UNK_IDX = TEXT.vocab.stoi[TEXT.unk_token]

model.embedding.weight.data[UNK_IDX] = torch.zeros(EMBEDDING_DIM)
model.embedding.weight.data[PAD_IDX] = torch.zeros(EMBEDDING_DIM)

print(model.embedding.weight.data)

tensor([[ 0.0000,  0.0000,  0.0000,  ...,  0.0000,  0.0000,  0.0000],
        [ 0.0000,  0.0000,  0.0000,  ...,  0.0000,  0.0000,  0.0000],
        [-0.0382, -0.2449,  0.7281,  ..., -0.1459,  0.8278,  0.2706],
        ...,
        [-0.4514,  0.2532, -0.4848,  ..., -0.8656,  0.0834,  0.3125],
        [-2.1498,  0.0503, -2.1136,  ...,  0.7646, -0.3180, -0.1118],
        [-0.6409,  1.7305,  1.1259,  ...,  0.0879,  0.1361,  0.4924]])

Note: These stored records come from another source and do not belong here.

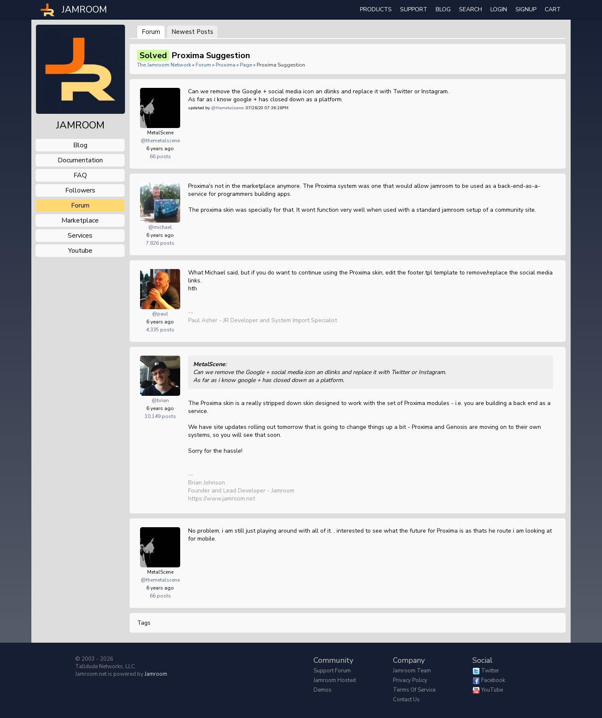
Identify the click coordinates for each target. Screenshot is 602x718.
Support (413, 9)
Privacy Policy (410, 680)
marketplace (80, 220)
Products (376, 9)
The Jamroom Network (164, 64)
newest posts (192, 32)
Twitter (490, 670)
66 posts (160, 156)
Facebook (493, 680)
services (80, 235)
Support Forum (332, 670)
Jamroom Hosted (335, 680)
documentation (80, 160)
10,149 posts (160, 416)
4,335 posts (160, 329)
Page (246, 64)
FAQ (80, 175)
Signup (525, 9)
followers (80, 190)
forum (80, 205)
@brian (160, 400)
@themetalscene (160, 140)
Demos (323, 690)
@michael (160, 227)
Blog (443, 9)
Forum (151, 32)
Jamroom (156, 674)
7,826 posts (160, 243)
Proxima (225, 64)
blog (80, 145)
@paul (160, 313)
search (470, 9)
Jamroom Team (412, 670)
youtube (80, 250)
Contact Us (406, 699)
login (498, 9)
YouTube (492, 690)
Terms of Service (414, 690)
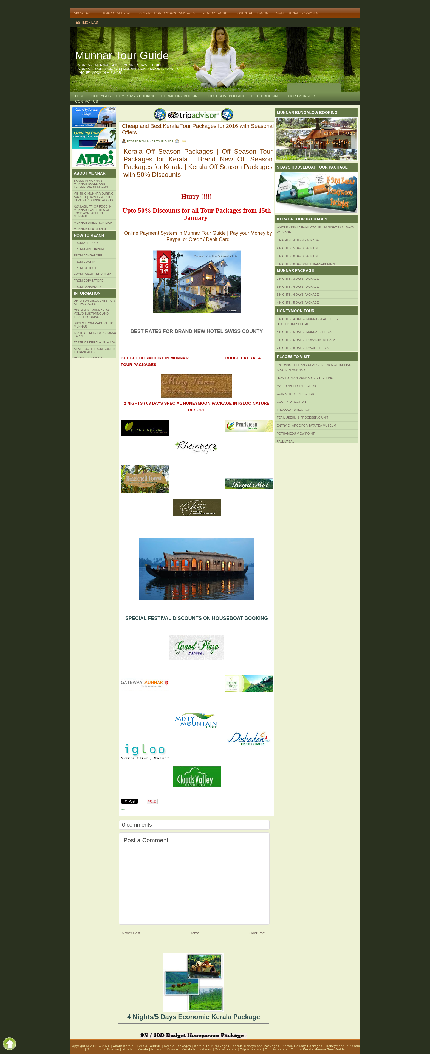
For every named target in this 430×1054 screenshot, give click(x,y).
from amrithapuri (89, 249)
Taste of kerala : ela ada (95, 342)
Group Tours (215, 13)
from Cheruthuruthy (92, 274)
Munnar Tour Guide (122, 55)
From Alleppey (86, 242)
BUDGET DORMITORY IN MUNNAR (155, 358)
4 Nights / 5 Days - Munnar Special (305, 332)
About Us (82, 13)
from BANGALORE (88, 255)
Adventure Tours (252, 13)
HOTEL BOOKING (265, 96)
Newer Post (131, 933)
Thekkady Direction (293, 409)
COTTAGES (101, 96)
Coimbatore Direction (295, 393)
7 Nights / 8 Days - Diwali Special (303, 348)
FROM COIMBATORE (88, 280)
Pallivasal (285, 441)
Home (80, 96)
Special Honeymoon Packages (167, 13)
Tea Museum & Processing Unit (302, 417)
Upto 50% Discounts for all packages (94, 302)
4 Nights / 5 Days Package (298, 248)
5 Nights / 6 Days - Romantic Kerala (306, 340)
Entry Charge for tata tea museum (306, 425)
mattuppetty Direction (296, 385)
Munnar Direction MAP (93, 222)
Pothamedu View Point (296, 433)
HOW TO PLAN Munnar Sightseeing (305, 377)
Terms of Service (115, 13)
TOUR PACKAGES (301, 96)
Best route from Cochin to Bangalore (94, 350)
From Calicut (85, 268)
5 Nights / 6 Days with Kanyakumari (306, 264)
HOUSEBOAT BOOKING (226, 96)
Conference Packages (297, 13)
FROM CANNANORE (88, 287)
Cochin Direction (291, 401)
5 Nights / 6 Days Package (298, 256)
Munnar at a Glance (90, 229)
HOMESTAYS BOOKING (136, 96)
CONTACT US (86, 101)
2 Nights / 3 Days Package (298, 278)
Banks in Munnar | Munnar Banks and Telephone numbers (91, 184)
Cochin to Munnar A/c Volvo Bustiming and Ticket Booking (92, 313)
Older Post (257, 933)
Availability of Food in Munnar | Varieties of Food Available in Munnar (93, 211)
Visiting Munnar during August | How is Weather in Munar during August (94, 197)
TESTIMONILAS (86, 22)
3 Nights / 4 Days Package (298, 240)
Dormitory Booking (180, 96)
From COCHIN (84, 261)
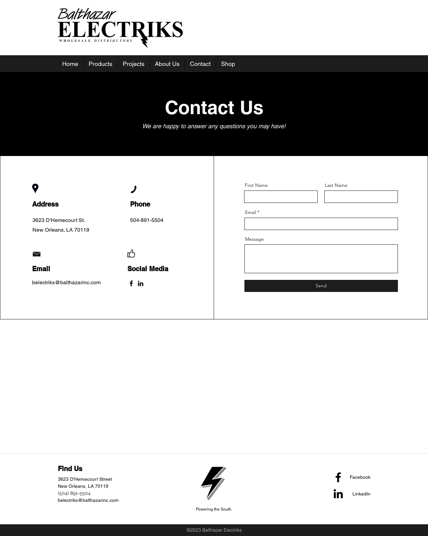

## Training and Choosing Optimizer and Criterion for the Model

Now we train the model. We choose Adam for the optimizer and use a BCEWithLogitsLoss function for the criterion and place the model on a GPU if available. Additionally, we experiment with another optimizer, SGD.

In [None]:
import torch.optim as optim

# trying SGD
# optimizer = optim.SGD(model.parameters(), lr=1e-3)

# trying Adam
optimizer = optim.Adam(model.parameters())

In [None]:
criterion = nn.BCEWithLogitsLoss()

model = model.to(device)
criterion = criterion.to(device)

We implement the function to calculate accuracy...

In [None]:
def binary_accuracy(preds, y):
    """
    Returns accuracy per batch, i.e. if you get 8/10 right, this returns 0.8, NOT 8
    """

    #round predictions to the closest integer
    rounded_preds = torch.round(torch.sigmoid(preds))
    correct = (rounded_preds == y).float() #convert into float for division 
    acc = correct.sum() / len(correct)
    return acc

We implement the function to calculate precision.

In [None]:
def binary_precision(preds, y):
    """
    Returns precision per batch, i.e. if you get 8 true positives/10 true positives + false positives right, this returns 0.8, NOT 8
    """
    # round predictions to the closest integer
    rounded_preds = torch.round(torch.sigmoid(preds))
    # correct = (rounded_preds == y).float() #convert into float for division 
    true_pos = 0
    rounded_preds.tolist()
    y.tolist()
    for idx, x in enumerate(rounded_preds):
      if x == 1 and y[idx] == 1:
        true_pos += 1

    # true + false positives
    pred_ones = (rounded_preds == 1.).sum(dim=0)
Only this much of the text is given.